Nicholas Winterton (Macclesfield, Conservative)
I welcome all members of the Committee to this first sitting. I have a number of preliminary announcements to make. First, if Members wish to remove their jackets during Committee meetings, I am happy that they should do so. However, it is up to my co-Chairman, Mrs. Janet Anderson, to decide whether that is also part of her instruction. Members should also note that mobile telephones, pagers and other electronic devices should be turned off or switched to silent mode. I become very blind if Members whose phones go off then rise to catch my eye.
I remind the Committee that there is a money resolution and a Ways and Means resolution in connection with this Bill, and copies are available here in the Committee Room. I should also like to remind Members that adequate notice should be given of amendments. As a general rule, I and my fellow Chairman do not intend to call starred amendments.
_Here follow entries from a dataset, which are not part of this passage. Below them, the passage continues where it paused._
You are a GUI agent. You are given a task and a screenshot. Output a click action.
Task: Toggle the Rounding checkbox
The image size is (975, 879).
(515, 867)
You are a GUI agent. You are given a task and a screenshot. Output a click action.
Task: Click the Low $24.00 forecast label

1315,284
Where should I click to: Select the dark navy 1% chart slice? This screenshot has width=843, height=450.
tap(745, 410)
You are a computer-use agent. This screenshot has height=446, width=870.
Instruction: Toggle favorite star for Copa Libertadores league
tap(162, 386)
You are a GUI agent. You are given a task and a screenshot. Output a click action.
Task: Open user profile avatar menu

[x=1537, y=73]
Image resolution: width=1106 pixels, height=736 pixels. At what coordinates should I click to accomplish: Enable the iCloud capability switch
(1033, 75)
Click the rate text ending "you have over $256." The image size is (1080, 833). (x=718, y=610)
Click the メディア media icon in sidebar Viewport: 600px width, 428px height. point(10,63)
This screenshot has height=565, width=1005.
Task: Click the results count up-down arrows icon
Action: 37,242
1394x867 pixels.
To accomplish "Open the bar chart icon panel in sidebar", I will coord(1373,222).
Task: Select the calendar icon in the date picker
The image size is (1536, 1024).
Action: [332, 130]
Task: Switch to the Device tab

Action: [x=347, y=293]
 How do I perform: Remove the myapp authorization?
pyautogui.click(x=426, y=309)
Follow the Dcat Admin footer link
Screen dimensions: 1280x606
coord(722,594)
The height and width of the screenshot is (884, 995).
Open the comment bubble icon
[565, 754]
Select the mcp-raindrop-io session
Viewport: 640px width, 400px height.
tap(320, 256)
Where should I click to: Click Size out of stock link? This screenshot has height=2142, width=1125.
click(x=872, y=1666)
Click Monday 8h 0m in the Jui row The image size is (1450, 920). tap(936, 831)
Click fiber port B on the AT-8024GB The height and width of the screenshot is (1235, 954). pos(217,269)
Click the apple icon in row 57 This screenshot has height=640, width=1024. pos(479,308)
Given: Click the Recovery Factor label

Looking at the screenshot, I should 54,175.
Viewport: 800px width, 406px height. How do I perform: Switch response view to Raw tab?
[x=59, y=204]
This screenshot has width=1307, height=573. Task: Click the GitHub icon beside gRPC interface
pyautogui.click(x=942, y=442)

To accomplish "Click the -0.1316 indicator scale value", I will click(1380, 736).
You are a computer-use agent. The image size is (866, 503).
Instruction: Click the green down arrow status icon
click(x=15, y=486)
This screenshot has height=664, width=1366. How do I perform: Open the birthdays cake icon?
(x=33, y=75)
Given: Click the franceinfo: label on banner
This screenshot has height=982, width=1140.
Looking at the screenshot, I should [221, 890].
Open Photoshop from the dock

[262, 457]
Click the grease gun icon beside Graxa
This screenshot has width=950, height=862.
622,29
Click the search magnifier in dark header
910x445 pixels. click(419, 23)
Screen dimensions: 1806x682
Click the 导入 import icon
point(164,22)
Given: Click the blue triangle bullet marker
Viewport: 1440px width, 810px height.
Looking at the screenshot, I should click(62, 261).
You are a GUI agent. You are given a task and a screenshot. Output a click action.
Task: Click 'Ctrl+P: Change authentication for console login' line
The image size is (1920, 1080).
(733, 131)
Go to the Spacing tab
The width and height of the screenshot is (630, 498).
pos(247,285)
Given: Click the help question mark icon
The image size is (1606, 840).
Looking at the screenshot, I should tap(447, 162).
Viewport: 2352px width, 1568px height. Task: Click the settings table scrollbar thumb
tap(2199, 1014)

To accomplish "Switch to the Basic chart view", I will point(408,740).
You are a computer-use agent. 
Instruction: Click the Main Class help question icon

The process of taking oral evidence in Public Bill Committees is still relatively novel, so I will briefly explain what is proposed so that we can all be clear as to precisely what should go on. The Committee will first be asked to consider the programme motion on the amendment paper, on which debate is limited to half an hour. I will then proceed to a motion to report written evidence, and then a motion to permit the Committee to deliberate in private in advance of the oral evidence sessions, which I hope we can take formally. I look to both sides of the Committee for their agreement. Assuming that the second of these motions is agreed to, the Committee will move into private session. Once the Committee has deliberated, the witnesses and members of the public will be invited back in and our oral evidence session will commence. If the Committee agrees to the programme motion—I hope very much that it will—the Committee will hear oral evidence today and on Thursday, moving on to the more familiar proceeding of clause-by-clause scrutiny next week.
We come now to the programme motion. I understand that an amendment is to be proposed. It would be convenient for the Committee if the Minister moved the motion formally and the Government Whip then moved his amendment.